Effect of Fairness in Model Checking of Self-Stabilizing Programs

When: 3:00pm--4:00pm, Feb 8

Where: 3105 EB

Who: Jingshu Chen

Abstract

Existing approaches for verifying self-stabilization with a symbolic model checker have relied on the use of weak fairness. We point out that this approach has limited scalability. To overcome this limitation, first, we show that if self stabilization is possible without fairness then cost of verifying self-stabilization is substantially lower. In fact, we observe from several case studies that cost of verification under weak fairness is more than 1000 times that of the cost without fairness. For the case where weak fairness is essential for self-stabilization, we identify two approaches for improving scalability: (1) decomposition and (2) utilizing the weaker version of self-stabilization, namely weak stabilization.

Talk title

When: 3:00pm--4:00pm, Feb 22

Where: 3105 EB

Who: Andres Ramirez

Abstract

Effects of Biased Group Selection on Cooperative Predation in Digital Organisms

When: 3:00pm--4:00pm, Mar 22

Where: 3105 EB

Who: Daniel Couvertier

Abstract

Group selection, although controversial in biology, has been shown to be very effective in evolving cooperative behavior in artificial systems. A key issue in cooperative task completion is team composition. Prior studies have addressed two ends of a spectrum, with homogeneous teams on one end and heterogeneous teams on the other. In this paper we explore a space in between. In biased group selection, subpopulations compete against one another with respect to a cooperative task, but an external bias favors the genes of those individuals actually participating in the task. We evaluate this selection model on a cooperative predation task in digital organisms, where feasible solutions can be carried out by either homogeneous or heterogeneous teams. Our results show that, consistent with earlier studies, homogeneous teams tend to find better overall solutions than their heterogeneous counterparts. However, we also observed that populations comprising teams with some degree of heterogeneity found solutions more frequently than in the homogeneous case. Effectively, while evolution pushed heterogeneous teams toward functional homogeneity for this particular task, heterogeneity with a selection bias proved more effective at exploring the search space.

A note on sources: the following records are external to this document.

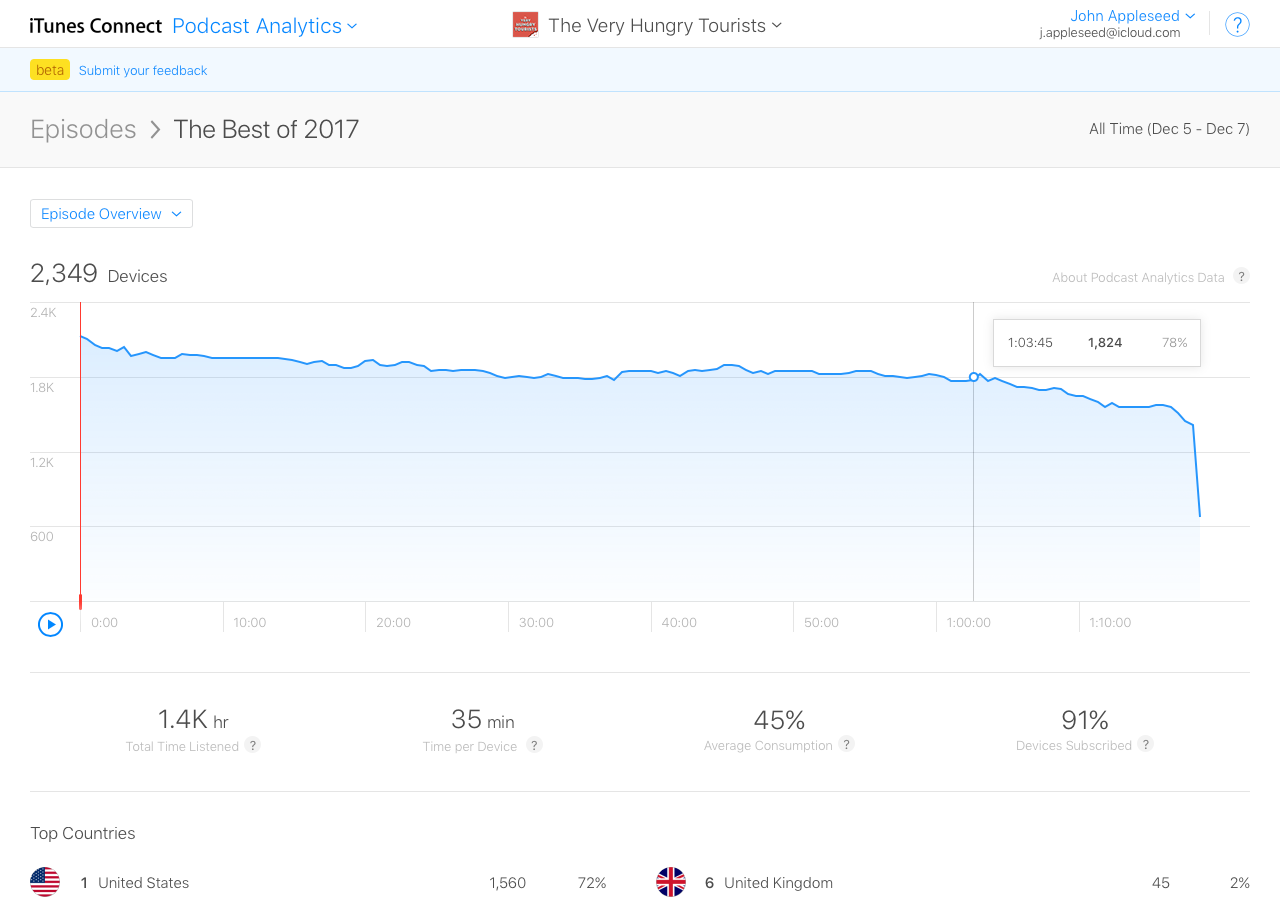This screenshot has width=1280, height=900.
Task: Play the episode audio timeline
Action: pos(50,624)
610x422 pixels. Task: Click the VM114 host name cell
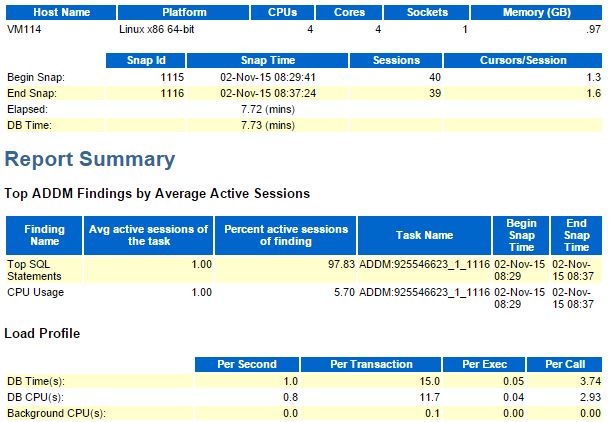(23, 30)
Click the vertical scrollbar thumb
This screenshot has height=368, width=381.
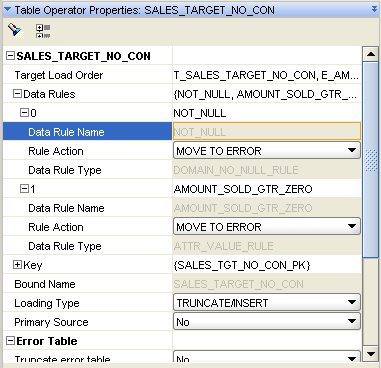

A Cross-Domain Privacy-Preserving Protocol for Cooperative Firewall Optimization

When: 3:00pm--4:00pm, Apr 5

Where: 3105 EB

Who: Fei Chen

Abstract

Firewalls have been widely deployed on the Internet for securing private networks. A firewall checks each incoming or outgoing packet to decide whether to accept or discard the packet based on its policy. Optimizing firewall policies is crucial for improving network performance. Prior work on firewall optimization focuses on either intra-firewall or inter-firewall optimization within one administrative domain where the privacy of firewall policies is not a concern. This paper explores inter-firewall optimization across administrative domains for the first time. The key technical challenge is that firewall policies cannot be shared across domains because a firewall policy contains confidential information and even potential security holes, which can be exploited by attackers. In this paper, we propose the first cross-domain privacy-preserving cooperative firewall policy optimization protocol. Specifically, for any two adjacent firewalls belonging to two different administrative domains, our protocol can identify in each firewall the rules that can be removed because of the other firewall. The optimization process involves cooperative computation between the two firewalls without any party disclosing its policy to the other. We implemented our protocol and conducted extensive experiments. The results on real firewall policies show that our protocol can remove as many as 49% of the rules in a firewall whereas the average is 19.4%. The communication cost is less than a few hundred KBs. Our protocol incurs no extra online packet processing overhead and the offline processing time is less than a few hundred seconds.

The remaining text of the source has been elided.